KLF4抑制球囊损伤诱导的新生内膜形成

目的： 通过腺病毒载体介导外源性KLF4在大鼠颈动脉球囊剥脱血管中进行表达，观察新生内膜增生情况，研究外源性KLF4对球囊损伤诱导的新生内膜形成的影响及初步探讨其机制。方法： 构建含有KLF4基因的重组腺病毒载体pAd-KLF4，将其导入内皮剥脱的血管壁。用HE染色观察血管新生内膜的厚度，免疫组织化学染色和RT-PCR分别检测外源性KLF4在血管中的表达以及与增殖和分化标志基因表达的关系。结果： 重组腺病毒pAd-KLF4可在血管壁中稳定表达KLF4。KLF4的过表达可显著抑制球囊损伤后血管新生内膜的增厚，转染pAd-KLF4的血管，其内膜/中膜比值（I/M）（0.52±0.15）明显小于pAd对照组（2.48±0.38）,P<0.05。pAd-KLF4组血管壁增殖标志蛋白PCNA和c-Jun表达也较pAd组明显降低（P<0.05）。结论： KLF4过表达可阻断损伤诱导的血管平滑肌细胞表型转化，进而抑制球囊剥脱后血管内膜的增生。

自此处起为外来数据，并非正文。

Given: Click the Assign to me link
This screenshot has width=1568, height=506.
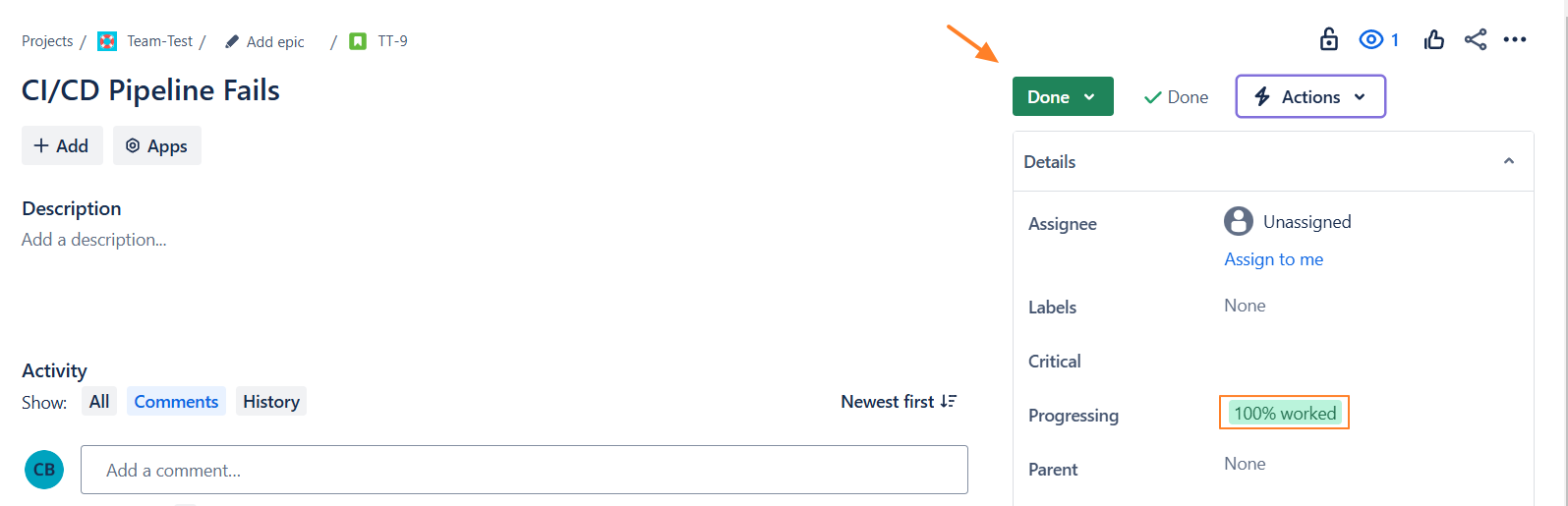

Exogenous KLF4 inhibits neointimal hyperplasia after balloon injury in rat

AIM: To observe the neointimal hyperplasia and to investigate the effect and mechanism of exogenous krüppel-like factor 4 (KLF4) on neointimal formation induced by balloon injury. METHODS: Adenovirus vector encoding the KLF4 (pAd-KLF4) was constructed and transfected into the balloon-injured carotid artery in rat. Neointima thickening was assessed using HE staining. Expression of exogenous KLF4 and the marker genes were detected by immunohistochemistry and RT-PCR. RESULTS: pAd-KLF4 stably expressed KLF4 protein in the transfected vascular wall. Overexpression of KLF4 significantly inhibited neointimal hyperplasia induced by balloon injury. The ratio of intima-to-media area (I/M) in pAd-KLF4 group (2.48±0.38) was significantly less than that in pAd group (0.52±0.15) (P<0.05). Proliferating cell nuclear antigen (PCNA) and c-Jun were significantly reduced in pAd-KLF4 group, compared with the pAd group (P<0.05). CONCLUSION: Overexpression of KLF4 inhibits the phenotype remodeling of vascular smooth muscle cells and neointimal hyperplasia induced by balloon injury.